Suspeitas e Implicações
“Em análise da movimentação, bem como de suas contrapartes, suspeitamos que o cliente utilize sua conta pessoa física para movimentar recursos de sua atividade jurídica, uma vez que as contrapartes guardam relação com a atividade do cliente”, detalha o relatório. Essa alegação sugere uma possível mistura entre finanças pessoais e profissionais, o que pode indicar irregularidades.

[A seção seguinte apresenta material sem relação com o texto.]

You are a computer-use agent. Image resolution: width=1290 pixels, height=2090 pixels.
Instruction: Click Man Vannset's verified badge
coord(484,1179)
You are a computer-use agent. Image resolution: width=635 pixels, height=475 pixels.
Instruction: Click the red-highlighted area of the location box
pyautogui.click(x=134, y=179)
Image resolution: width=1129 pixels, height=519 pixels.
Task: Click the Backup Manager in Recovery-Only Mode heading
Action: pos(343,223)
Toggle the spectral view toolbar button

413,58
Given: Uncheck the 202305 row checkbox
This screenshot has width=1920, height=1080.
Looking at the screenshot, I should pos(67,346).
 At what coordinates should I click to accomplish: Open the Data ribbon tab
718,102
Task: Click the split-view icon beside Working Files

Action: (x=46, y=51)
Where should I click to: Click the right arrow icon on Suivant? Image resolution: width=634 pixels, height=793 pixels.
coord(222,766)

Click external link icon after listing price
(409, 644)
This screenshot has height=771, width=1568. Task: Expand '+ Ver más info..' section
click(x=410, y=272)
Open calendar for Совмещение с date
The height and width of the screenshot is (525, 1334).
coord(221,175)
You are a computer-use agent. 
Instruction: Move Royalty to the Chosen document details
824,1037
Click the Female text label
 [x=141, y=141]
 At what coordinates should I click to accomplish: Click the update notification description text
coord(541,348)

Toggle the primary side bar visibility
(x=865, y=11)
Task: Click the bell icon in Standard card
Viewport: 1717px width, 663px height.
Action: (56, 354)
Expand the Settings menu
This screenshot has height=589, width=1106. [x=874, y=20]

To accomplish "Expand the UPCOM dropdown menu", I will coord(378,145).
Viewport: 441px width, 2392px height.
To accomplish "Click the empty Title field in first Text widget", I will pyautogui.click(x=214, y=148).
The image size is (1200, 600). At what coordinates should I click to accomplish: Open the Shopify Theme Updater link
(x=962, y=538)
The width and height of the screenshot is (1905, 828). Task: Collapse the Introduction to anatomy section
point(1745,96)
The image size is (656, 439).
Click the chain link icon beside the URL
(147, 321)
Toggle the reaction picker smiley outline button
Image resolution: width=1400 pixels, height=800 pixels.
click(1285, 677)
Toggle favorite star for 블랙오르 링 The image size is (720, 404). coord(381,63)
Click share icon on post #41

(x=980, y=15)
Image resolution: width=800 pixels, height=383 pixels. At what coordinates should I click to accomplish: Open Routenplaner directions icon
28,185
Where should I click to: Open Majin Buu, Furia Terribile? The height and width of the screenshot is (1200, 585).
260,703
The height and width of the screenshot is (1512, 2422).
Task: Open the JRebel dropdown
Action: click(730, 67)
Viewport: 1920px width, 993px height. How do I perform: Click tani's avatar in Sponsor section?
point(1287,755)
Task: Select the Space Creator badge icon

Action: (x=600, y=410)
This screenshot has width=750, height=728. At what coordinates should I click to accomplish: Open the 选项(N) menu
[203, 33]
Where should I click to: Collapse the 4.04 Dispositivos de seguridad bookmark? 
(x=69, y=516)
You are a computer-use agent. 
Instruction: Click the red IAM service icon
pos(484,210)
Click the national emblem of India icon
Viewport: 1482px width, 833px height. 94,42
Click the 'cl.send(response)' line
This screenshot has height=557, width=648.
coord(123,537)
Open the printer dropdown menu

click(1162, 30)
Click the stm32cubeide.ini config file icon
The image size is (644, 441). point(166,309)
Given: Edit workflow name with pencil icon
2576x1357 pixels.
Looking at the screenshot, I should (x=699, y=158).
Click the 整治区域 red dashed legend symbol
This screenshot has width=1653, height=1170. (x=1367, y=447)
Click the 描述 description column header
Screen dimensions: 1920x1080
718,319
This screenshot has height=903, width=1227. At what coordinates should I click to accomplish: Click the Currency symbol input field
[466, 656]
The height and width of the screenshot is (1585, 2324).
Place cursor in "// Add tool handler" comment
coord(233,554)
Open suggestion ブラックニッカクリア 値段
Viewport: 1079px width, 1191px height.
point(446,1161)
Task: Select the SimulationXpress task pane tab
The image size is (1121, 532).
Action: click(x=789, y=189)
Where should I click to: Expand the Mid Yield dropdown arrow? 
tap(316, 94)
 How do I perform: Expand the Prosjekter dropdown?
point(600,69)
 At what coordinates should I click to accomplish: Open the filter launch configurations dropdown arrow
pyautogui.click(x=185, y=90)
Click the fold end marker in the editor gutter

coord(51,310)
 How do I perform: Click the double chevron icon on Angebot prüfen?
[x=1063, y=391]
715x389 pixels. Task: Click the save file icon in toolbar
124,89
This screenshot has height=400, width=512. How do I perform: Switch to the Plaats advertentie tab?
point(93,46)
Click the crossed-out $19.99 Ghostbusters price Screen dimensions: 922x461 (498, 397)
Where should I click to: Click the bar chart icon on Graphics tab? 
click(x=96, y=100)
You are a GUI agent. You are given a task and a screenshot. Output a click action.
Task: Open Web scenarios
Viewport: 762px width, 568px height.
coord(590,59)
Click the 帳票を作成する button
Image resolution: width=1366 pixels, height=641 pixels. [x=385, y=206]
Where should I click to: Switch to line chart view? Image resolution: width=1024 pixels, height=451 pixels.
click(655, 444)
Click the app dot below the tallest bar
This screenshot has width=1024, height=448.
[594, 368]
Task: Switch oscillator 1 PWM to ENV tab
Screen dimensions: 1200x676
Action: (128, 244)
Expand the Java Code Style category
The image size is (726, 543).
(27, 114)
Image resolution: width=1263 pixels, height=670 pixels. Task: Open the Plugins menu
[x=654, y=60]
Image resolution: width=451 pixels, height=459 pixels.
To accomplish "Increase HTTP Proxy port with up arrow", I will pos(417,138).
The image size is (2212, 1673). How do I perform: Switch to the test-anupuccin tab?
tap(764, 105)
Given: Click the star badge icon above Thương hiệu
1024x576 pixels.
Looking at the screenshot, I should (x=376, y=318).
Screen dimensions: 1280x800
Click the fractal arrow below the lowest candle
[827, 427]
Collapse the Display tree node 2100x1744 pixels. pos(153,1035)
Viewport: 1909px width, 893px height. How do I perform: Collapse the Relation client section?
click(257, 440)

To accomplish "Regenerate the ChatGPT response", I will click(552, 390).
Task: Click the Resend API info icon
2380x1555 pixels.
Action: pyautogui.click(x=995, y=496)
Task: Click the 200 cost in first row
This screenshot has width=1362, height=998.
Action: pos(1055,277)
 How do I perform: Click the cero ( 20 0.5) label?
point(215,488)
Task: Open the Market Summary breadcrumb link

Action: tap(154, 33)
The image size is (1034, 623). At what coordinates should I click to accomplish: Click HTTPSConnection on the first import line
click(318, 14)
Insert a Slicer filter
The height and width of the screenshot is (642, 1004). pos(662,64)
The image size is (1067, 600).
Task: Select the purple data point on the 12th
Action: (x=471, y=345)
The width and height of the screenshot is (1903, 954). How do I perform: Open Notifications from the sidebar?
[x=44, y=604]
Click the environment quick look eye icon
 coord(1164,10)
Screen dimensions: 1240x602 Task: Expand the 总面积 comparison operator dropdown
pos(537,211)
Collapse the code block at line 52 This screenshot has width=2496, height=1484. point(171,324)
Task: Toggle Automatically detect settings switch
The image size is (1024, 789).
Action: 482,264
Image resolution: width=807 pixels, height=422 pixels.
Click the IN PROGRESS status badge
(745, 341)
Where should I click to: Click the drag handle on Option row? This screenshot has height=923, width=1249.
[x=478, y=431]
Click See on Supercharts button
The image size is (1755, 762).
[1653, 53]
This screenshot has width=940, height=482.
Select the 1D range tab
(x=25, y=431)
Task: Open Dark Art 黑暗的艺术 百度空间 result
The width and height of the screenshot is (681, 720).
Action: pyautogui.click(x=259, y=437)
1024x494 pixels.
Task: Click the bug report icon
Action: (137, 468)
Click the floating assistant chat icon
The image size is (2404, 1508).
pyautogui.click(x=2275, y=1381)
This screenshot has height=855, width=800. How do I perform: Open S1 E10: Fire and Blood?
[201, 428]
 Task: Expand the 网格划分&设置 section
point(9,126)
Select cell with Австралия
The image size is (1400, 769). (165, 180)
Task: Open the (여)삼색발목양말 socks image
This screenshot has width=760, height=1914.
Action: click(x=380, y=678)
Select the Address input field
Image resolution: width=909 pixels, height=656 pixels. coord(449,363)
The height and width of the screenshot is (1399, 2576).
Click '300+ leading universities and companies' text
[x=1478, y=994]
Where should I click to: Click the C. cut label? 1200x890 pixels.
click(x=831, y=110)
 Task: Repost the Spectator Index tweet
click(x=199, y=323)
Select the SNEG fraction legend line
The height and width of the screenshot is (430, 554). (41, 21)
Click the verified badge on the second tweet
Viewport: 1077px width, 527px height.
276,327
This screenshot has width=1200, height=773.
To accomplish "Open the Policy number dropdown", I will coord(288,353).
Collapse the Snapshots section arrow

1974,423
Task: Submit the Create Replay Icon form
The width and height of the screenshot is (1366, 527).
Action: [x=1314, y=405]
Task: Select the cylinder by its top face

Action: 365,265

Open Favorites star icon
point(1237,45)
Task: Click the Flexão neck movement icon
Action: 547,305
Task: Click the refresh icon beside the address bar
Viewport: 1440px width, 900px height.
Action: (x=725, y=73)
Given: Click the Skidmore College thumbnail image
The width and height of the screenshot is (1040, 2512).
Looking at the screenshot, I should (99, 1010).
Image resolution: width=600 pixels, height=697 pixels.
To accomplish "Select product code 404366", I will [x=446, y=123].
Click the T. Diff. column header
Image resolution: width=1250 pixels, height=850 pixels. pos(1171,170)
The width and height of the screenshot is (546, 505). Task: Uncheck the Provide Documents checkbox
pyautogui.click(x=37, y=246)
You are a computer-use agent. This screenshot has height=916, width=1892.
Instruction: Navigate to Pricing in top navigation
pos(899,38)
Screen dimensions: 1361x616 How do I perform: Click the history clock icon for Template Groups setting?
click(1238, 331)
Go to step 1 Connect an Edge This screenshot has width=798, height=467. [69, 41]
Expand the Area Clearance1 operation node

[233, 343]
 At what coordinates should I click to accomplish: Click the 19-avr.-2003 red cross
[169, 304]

Histórico de Stefanutto no INSS
Filiado ao PDT, Stefanutto liderou o INSS de julho de 2023 a abril de 2025. Seu afastamento ocorreu após o desencadeamento da Operação Sem Desconto, uma investigação conduzida pela Polícia Federal para apurar irregularidades conhecidas como a “Farra do INSS”. A Operação Sem Desconto investigou desvios e fraudes que causaram prejuízos significativos aos cofres públicos e aos beneficiários do INSS.
Objetivos da CPMI
A CPMI do INSS busca agora esclarecer se houve uso indevido de recursos públicos e se as movimentações financeiras de Stefanutto estão relacionadas ao seu período à frente do instituto. O relatório do Coaf foi formalmente encaminhado à CPMI, que tem como objetivo aprofundar as investigações e determinar se as ações de Stefanutto se enquadram em práticas ilegais ou de gestão inadequada de recursos públicos.
Próximos Passos
A convocação de Alessandro Stefanutto para depor é um passo crucial para que a CPMI obtenha esclarecimentos sobre as suspeitas levantadas pelo Coaf. A comissão espera que o depoimento do ex-presidente do INSS possa fornecer informações importantes para o avanço das investigações e a responsabilização de eventuais envolvidos em irregularidades.
A CPMI deverá analisar detalhadamente as informações prestadas por Stefanutto, confrontando-as com os dados já disponíveis e buscando novas evidências que possam corroborar ou refutar as alegações de irregularidades financeiras.
O caso de Alessandro Stefanutto e as investigações da CPMI do INSS representam um importante esforço para garantir a transparência e a correta aplicação dos recursos destinados à Previdência Social, assegurando que os benefícios cheguem a quem realmente precisa e combatendo a corrupção e o desvio de recursos públicos.